_What the task requires_:
Word for word, restate the line containing "Task: Open the help question mark icon" and all the lines that come after it in the entries below. Include nothing from before it.

_Available data_:
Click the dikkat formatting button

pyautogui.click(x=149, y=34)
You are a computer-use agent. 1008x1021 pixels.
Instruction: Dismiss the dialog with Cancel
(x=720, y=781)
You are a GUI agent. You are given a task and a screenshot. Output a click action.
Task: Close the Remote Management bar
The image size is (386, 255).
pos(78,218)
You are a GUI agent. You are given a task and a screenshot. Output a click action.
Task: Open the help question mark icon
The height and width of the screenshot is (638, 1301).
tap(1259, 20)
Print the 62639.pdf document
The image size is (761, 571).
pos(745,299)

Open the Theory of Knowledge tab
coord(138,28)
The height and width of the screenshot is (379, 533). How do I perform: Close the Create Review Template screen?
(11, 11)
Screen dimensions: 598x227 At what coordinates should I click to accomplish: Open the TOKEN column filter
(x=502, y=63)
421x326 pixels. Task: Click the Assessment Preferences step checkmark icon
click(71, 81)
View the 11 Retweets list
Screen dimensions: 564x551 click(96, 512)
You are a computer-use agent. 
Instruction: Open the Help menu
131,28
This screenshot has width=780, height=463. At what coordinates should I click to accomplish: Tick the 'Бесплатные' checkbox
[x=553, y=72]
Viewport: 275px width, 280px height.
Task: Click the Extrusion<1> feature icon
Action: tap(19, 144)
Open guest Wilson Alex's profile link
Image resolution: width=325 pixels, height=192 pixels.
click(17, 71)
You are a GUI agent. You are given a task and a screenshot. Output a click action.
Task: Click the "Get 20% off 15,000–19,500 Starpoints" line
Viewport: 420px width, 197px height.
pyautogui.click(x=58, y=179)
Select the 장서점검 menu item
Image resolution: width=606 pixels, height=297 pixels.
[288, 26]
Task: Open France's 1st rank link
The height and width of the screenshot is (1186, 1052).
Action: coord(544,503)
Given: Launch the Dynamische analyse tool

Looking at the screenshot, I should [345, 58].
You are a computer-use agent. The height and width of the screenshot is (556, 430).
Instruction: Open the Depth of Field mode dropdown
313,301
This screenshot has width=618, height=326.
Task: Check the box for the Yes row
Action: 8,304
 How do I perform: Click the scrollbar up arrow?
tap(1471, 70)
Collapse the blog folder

_Final answer_:
Task: Open the help question mark icon
The height and width of the screenshot is (638, 1301).
tap(1259, 20)
Print the 62639.pdf document
The image size is (761, 571).
pos(745,299)

Open the Theory of Knowledge tab
coord(138,28)
The height and width of the screenshot is (379, 533). How do I perform: Close the Create Review Template screen?
(11, 11)
Screen dimensions: 598x227 At what coordinates should I click to accomplish: Open the TOKEN column filter
(x=502, y=63)
421x326 pixels. Task: Click the Assessment Preferences step checkmark icon
click(71, 81)
View the 11 Retweets list
Screen dimensions: 564x551 click(96, 512)
You are a computer-use agent. 
Instruction: Open the Help menu
131,28
This screenshot has width=780, height=463. At what coordinates should I click to accomplish: Tick the 'Бесплатные' checkbox
[x=553, y=72]
Viewport: 275px width, 280px height.
Task: Click the Extrusion<1> feature icon
Action: tap(19, 144)
Open guest Wilson Alex's profile link
Image resolution: width=325 pixels, height=192 pixels.
click(17, 71)
You are a GUI agent. You are given a task and a screenshot. Output a click action.
Task: Click the "Get 20% off 15,000–19,500 Starpoints" line
Viewport: 420px width, 197px height.
pyautogui.click(x=58, y=179)
Select the 장서점검 menu item
Image resolution: width=606 pixels, height=297 pixels.
[288, 26]
Task: Open France's 1st rank link
The height and width of the screenshot is (1186, 1052).
Action: coord(544,503)
Given: Launch the Dynamische analyse tool

Looking at the screenshot, I should [345, 58].
You are a computer-use agent. The height and width of the screenshot is (556, 430).
Instruction: Open the Depth of Field mode dropdown
313,301
This screenshot has width=618, height=326.
Task: Check the box for the Yes row
Action: 8,304
 How do I perform: Click the scrollbar up arrow?
tap(1471, 70)
Collapse the blog folder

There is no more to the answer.